Overview
- Manufacturer: Imetal S.A. (Massey Ferguson)
- Production: 1989

Body and chassis
- Class: One-ton Pickup truck

Powertrain
- Engine: 2.4 L Borgward diesel

Chronology
- Predecessor: IAME Rastrojero

= Ranquel Pick Up =

The Ranquel Pick Up was an Argentine light utility vehicle produced in 1989 by Imetal S.A., a company associated with Massey Ferguson. It was developed as a modernized successor to the Rastrojero, a vehicle originally manufactured by Industrias Aeronáuticas y Mecánicas del Estado (IAME), which had ceased production in the early 1980s.

==History==
Following the closure of IAME and the end of Rastrojero production, there was a gap in the Argentine market for locally produced utility vehicles. In response, Imetal S.A. reintroduced the vehicle under the new brand name "Ranquel" in 1989. The Ranquel Pick Up featured updates such as a redesigned plastic grille replacing the previous chrome version, new headlights and turn signals, and a refreshed color palette. The cargo bed was constructed from wood, and the interior was revamped to enhance driver comfort.

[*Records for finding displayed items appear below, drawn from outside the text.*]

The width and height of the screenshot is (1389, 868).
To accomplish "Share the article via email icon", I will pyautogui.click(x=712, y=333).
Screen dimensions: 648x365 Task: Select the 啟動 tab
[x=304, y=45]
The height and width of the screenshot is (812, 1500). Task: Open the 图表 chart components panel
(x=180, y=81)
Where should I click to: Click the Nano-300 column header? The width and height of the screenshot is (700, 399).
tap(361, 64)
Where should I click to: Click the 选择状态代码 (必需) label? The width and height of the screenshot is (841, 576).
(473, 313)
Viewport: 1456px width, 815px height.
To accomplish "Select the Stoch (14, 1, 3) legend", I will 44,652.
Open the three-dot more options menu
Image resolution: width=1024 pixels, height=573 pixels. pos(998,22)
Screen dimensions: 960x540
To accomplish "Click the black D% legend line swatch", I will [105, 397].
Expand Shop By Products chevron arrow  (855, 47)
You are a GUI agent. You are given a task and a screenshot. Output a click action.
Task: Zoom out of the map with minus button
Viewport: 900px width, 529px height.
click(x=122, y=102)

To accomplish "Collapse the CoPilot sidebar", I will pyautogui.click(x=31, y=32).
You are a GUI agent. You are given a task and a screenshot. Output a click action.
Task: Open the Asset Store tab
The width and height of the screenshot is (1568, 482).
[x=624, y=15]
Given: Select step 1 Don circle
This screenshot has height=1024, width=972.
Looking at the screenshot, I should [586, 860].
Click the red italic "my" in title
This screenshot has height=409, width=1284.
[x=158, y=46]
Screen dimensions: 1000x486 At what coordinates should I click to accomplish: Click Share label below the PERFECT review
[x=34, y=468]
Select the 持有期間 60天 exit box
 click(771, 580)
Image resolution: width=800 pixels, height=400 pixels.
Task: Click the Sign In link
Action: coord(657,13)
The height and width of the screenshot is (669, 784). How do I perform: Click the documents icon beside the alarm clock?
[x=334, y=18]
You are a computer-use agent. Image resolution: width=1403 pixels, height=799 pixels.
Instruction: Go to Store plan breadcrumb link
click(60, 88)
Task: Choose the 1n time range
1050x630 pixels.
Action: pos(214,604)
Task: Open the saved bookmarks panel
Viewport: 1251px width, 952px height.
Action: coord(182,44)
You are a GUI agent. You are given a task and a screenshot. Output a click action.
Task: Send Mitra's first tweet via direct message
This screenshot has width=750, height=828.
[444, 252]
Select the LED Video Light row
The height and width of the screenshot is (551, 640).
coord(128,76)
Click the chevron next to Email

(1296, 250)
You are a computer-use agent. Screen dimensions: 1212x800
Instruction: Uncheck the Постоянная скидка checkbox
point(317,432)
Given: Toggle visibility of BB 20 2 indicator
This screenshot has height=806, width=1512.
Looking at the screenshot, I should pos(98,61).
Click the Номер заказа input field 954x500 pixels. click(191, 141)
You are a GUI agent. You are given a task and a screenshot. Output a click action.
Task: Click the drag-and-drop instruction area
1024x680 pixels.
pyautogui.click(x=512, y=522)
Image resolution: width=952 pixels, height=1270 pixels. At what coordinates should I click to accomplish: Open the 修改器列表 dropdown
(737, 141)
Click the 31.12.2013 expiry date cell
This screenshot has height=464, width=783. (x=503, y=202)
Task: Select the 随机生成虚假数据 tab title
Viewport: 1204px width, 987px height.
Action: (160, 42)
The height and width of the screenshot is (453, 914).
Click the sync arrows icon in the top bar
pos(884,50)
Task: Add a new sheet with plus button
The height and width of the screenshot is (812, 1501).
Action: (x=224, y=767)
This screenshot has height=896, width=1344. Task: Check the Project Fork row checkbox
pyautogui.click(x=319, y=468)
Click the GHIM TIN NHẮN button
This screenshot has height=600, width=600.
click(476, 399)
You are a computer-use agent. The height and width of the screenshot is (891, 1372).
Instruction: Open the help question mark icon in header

Despite these improvements, the Ranquel Pick Up faced challenges due to Argentina's economic difficulties in the late 1980s and the increasing presence of imported vehicles. These factors led to the cessation of its production in 1990.

==Legacy==

Although its production run was brief, the Ranquel Pick Up holds a place in Argentina's automotive history as an effort to sustain domestic vehicle manufacturing during a period of economic hardship. Its design and functionality have been commemorated in scale models, such as the 1:43 scale version released by Salvat as part of the "Autos Inolvidables Argentinos 80/90" collection.